Exercise brief: Retype the entries exactly, but skip the pictures.

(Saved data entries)

==*==

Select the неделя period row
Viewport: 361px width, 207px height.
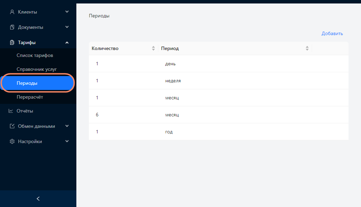pyautogui.click(x=218, y=81)
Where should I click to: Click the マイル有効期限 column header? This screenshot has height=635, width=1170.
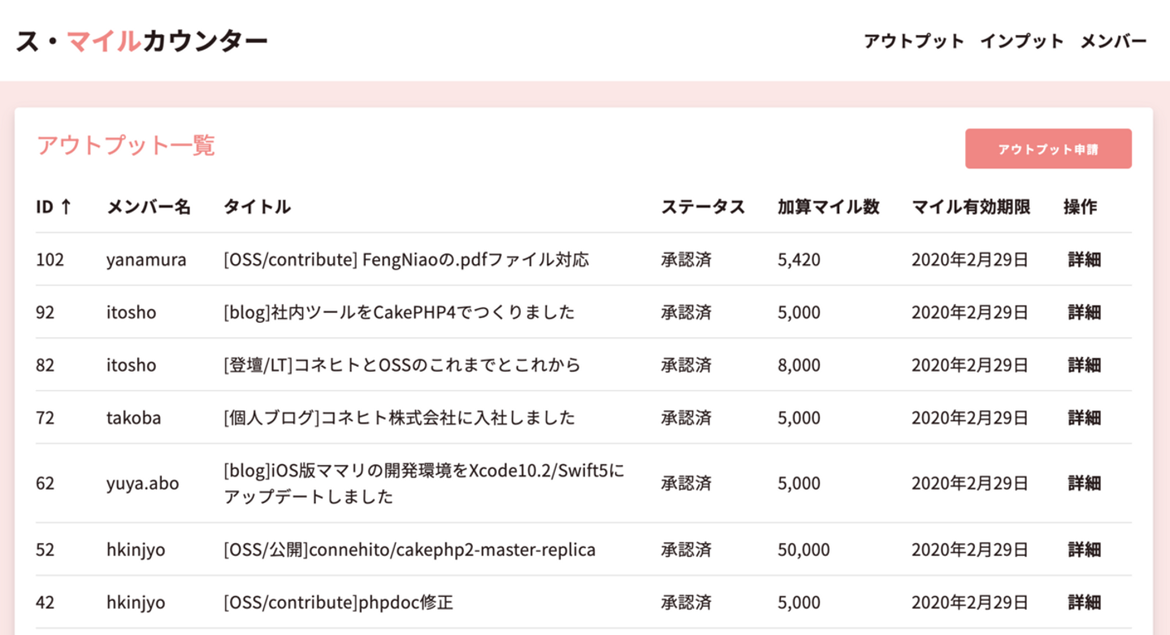coord(971,207)
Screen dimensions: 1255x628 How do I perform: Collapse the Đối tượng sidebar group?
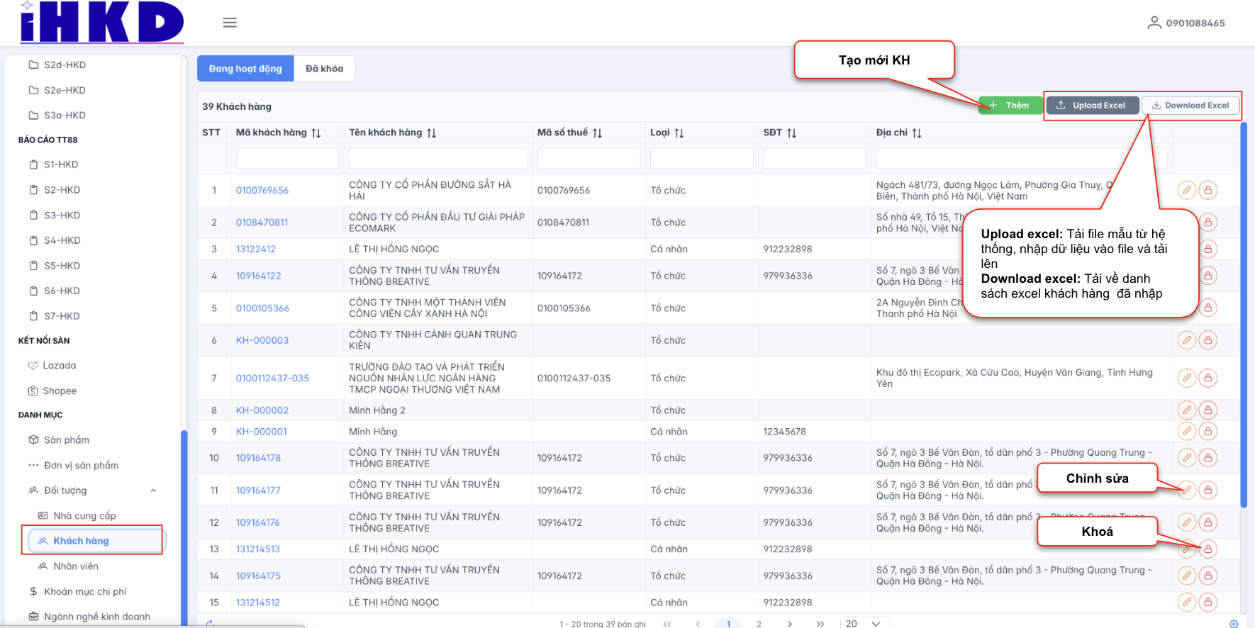tap(153, 490)
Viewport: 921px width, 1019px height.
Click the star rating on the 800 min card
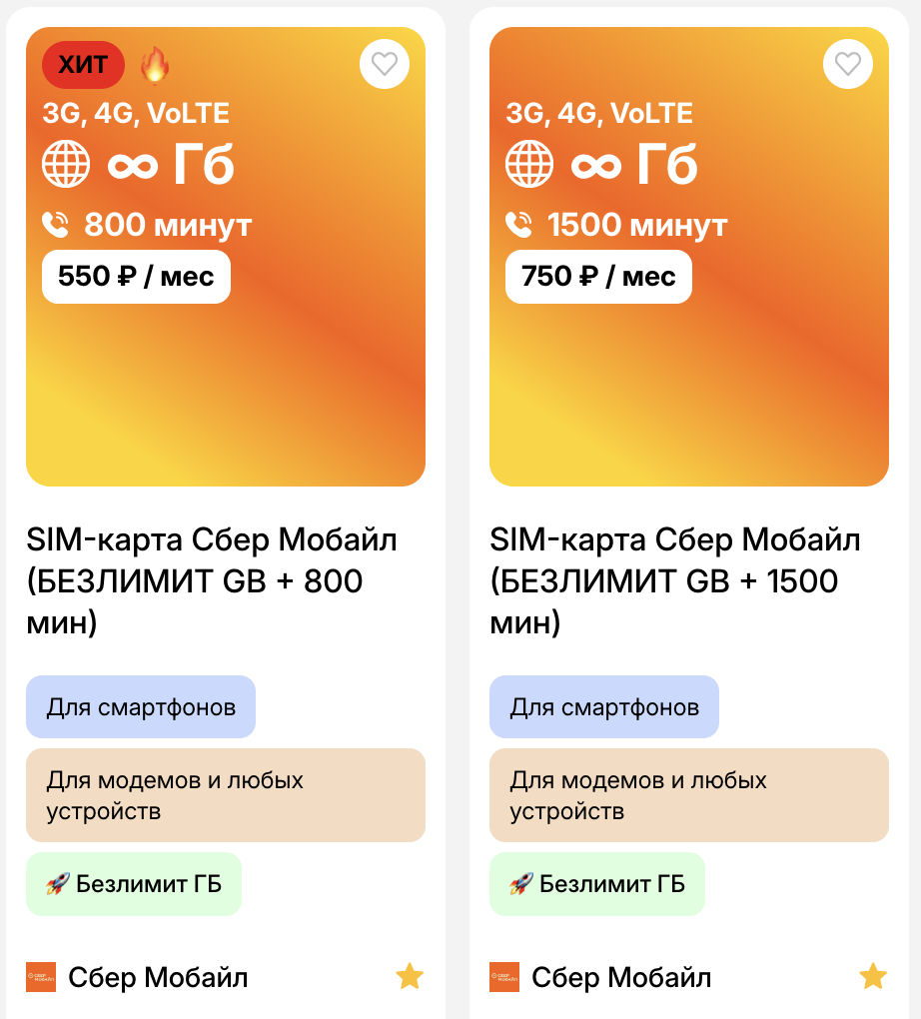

==*==

Response:
Select the неделя period row
Viewport: 361px width, 207px height.
pyautogui.click(x=218, y=81)
Where should I click to: Click the マイル有効期限 column header? This screenshot has height=635, width=1170.
coord(971,207)
Screen dimensions: 1255x628 How do I perform: Collapse the Đối tượng sidebar group?
tap(153, 490)
Viewport: 921px width, 1019px height.
Click the star rating on the 800 min card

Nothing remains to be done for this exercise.